By Miles Macclure
From the air, the spring landscape here is a vast expanse of brown farmland stretching out below, ready for farmers to dig in and plant their corn and soybeans, the state’s two top crops. But what flying above Nebraska doesn’t show is the vast network of aquifers and groundwater that supplies those millions of farm acres, a resource that has been threatened in recent years by drought and nitrogen fertilizer contamination.
On the ground at the University of Nebraska-Lincoln, faculty and researchers are working on solutions to these problems, while concurrently preparing students for the future of agriculture. The university’s fledgling major, agricultural systems technology, blends hard science, data science, engineering and management.
It’s designed to prepare students for what’s known as precision agriculture, which uses high-tech approaches to farming that can improve both efficiency and environmental impacts.
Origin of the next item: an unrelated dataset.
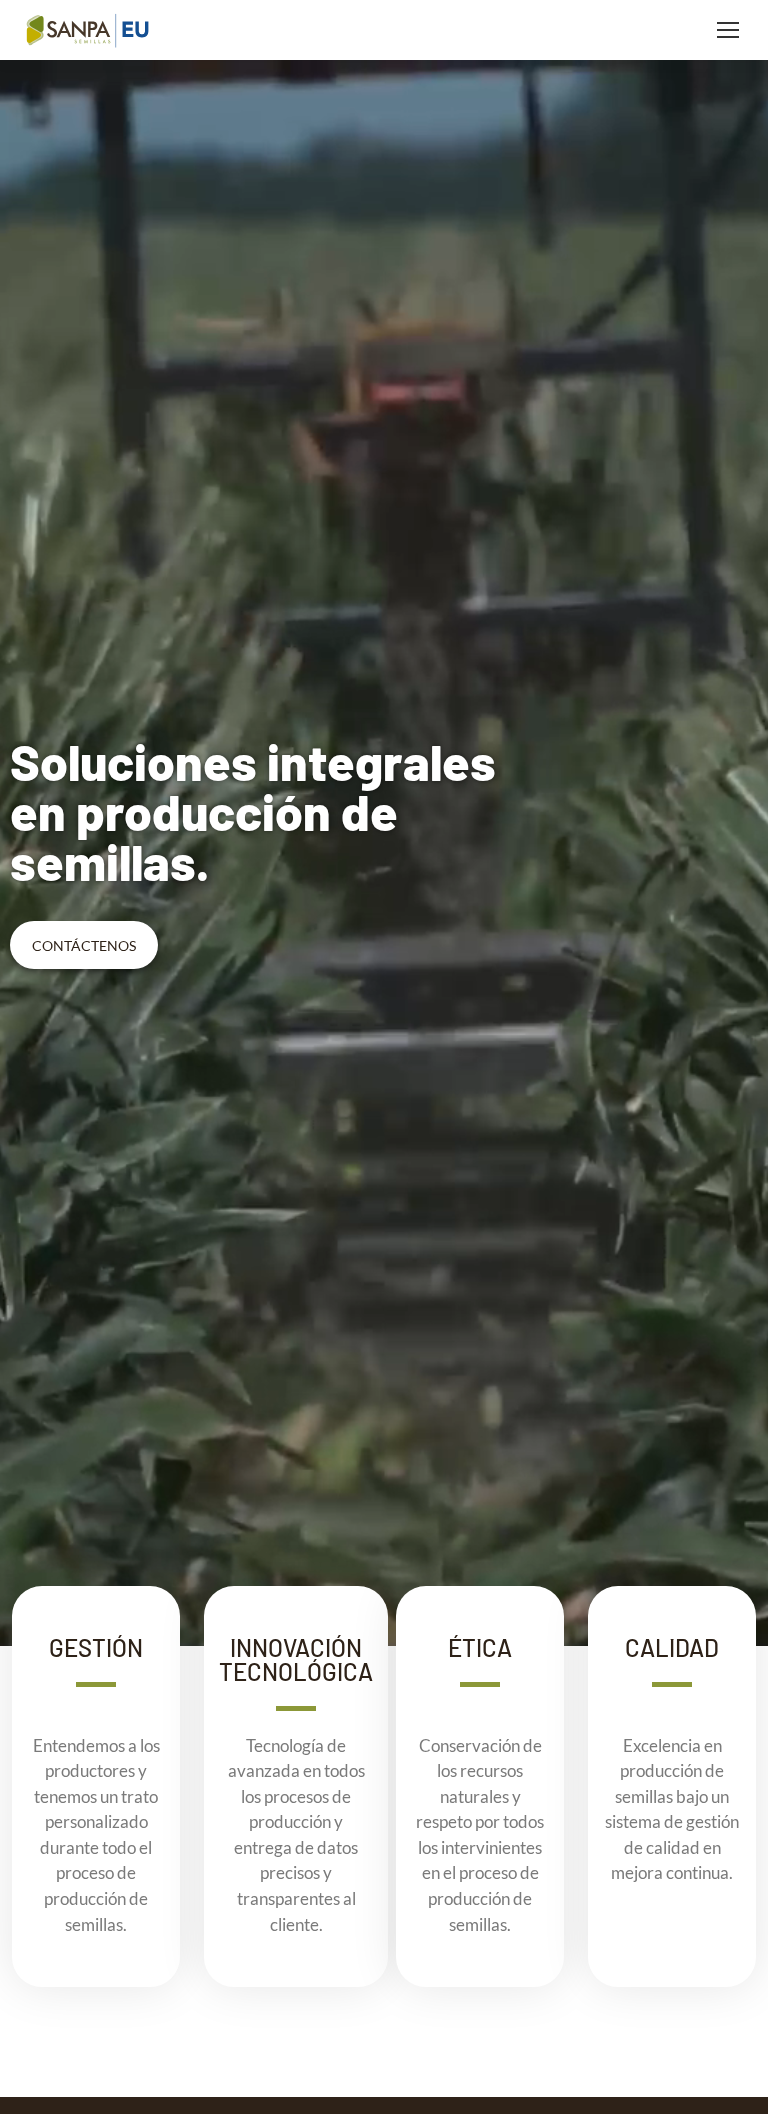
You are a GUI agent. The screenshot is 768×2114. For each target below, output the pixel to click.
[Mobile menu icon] (728, 30)
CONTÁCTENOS (84, 945)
Along with traditional training, this agriculture degree requires an understanding of data science to enable analysis of information from satellite imagery and myriad sensors that collect details on soil health, crop growth and water usage.
Many farmers, especially older ones, have been reluctant to adopt the new practices because they didn’t have the education necessary to interpret the data, according to a 2024 Government Accountability Office report on precision agriculture. If they could take advantage of the new technology, experts say, it might help enable farms to stay in business with less manpower.